A former lawmaker predicts that it will be tougher than it looks for Obama to command his party's troops on the Hill. "It's going to be a challenge," said one former Democratic lawmaker. "You're going to have Democrats who feel they've had eight years in Siberia and [have] a lot of pent-up frustrations. And there will be a greater number of Blue Dogs to reckon with.... The basic decision Obama has to make is, does he try to work with Republicans, or are they going to be so insular it won't work?"
Transition experts are also watching carefully to see how Obama shifts some of his campaign staff into a governing mode after a two-year, hard-fought contest. Obama has to adjust his own thinking, a conversion that rarely happens for newly elected presidents in days, or even weeks. The 77-day-long transition is especially important for that reason.
Obama's top strategists earned plaudits from both parties for the disciplined and innovative ways they organized the Obama-Biden campaign, challenging the Democratic status quo as well as a down-on-its-heels GOP. The campaign overcame doubts about Obama's experience, his background, and his vision for the country. But governing is not campaigning, and successful governing takes a different mix of players. Some transition experts have observed that Clinton adapted campaigning to the modern presidency -- the phenomenon of the permanent campaign -- by campaigning for policies.
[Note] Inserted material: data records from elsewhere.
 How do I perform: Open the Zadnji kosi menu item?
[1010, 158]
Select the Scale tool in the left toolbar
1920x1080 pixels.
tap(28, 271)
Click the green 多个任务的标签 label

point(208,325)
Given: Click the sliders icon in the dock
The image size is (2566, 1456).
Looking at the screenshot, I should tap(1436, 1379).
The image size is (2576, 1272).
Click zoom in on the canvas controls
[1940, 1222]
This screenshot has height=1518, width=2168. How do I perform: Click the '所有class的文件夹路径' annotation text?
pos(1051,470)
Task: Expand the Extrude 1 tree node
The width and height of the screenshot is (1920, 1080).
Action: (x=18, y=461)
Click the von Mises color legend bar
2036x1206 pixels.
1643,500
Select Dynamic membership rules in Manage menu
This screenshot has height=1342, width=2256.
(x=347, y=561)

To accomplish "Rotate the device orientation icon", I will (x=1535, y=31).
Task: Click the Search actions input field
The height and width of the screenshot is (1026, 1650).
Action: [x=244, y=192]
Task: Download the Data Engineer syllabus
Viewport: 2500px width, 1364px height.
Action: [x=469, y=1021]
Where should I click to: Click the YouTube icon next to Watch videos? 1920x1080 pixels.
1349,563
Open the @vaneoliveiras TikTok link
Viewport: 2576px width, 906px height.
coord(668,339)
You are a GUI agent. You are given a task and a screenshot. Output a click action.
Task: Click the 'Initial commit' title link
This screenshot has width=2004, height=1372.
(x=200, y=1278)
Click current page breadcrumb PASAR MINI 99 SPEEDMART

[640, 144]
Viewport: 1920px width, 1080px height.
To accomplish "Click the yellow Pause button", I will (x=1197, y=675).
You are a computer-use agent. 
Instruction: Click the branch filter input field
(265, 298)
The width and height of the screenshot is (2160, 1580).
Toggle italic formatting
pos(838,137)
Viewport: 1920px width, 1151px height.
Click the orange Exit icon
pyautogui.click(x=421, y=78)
Obama, a magnificent communicator, may find his sweet spot with a seasoned governing team, a cooperative Congress, and the pressure to deliver or else. "I think we're going to see an effort by the president-elect to demonstrate that he's going to seek the best, smartest, most serious people -- regardless of party -- to give him the credibility to deal with national security and economic affairs," said the veteran transition adviser. "I think Obama is going to be very serious about that."
Several sources predict that Obama's most reassuring decision tied to Iraq and Afghanistan will be keeping Defense Secretary Robert Gates in place for at least a year, layering in his own defense team beneath Gates. "That obviously would make that transition easier," said one former Clinton aide.
Johnson, a registered lobbyist (and quick to add that he has not advised Obama's team), said asking Gates to remain would provide continuity on national security issues at a time when the economy is arguably a more pressing emergency. (There is some question about whether Gates is willing to stay on, and there's a contingent of support for nominating retiring Republican Sen. Chuck Hagel of Nebraska to take over the Defense Department.)
"The economy has cratered," Johnson continued. "Do you really want to have a new team to worry about in the Pentagon?" As president-elect, "you don't know the path you're on with the economy, but you know the path you're on in Iraq. Why not keep the guy who's executed the orders in place to... finish doing a job, which is simply carrying out from very clear directives what Obama said he would do?"
And that's exactly what the career professionals in the Pentagon may be eager to do for the 44th president, said Jeffrey Smith, a former CIA counsel and the 1992-93 head of Clinton's Defense transition team. "Candidly, I think a lot of them really want new leadership," he said.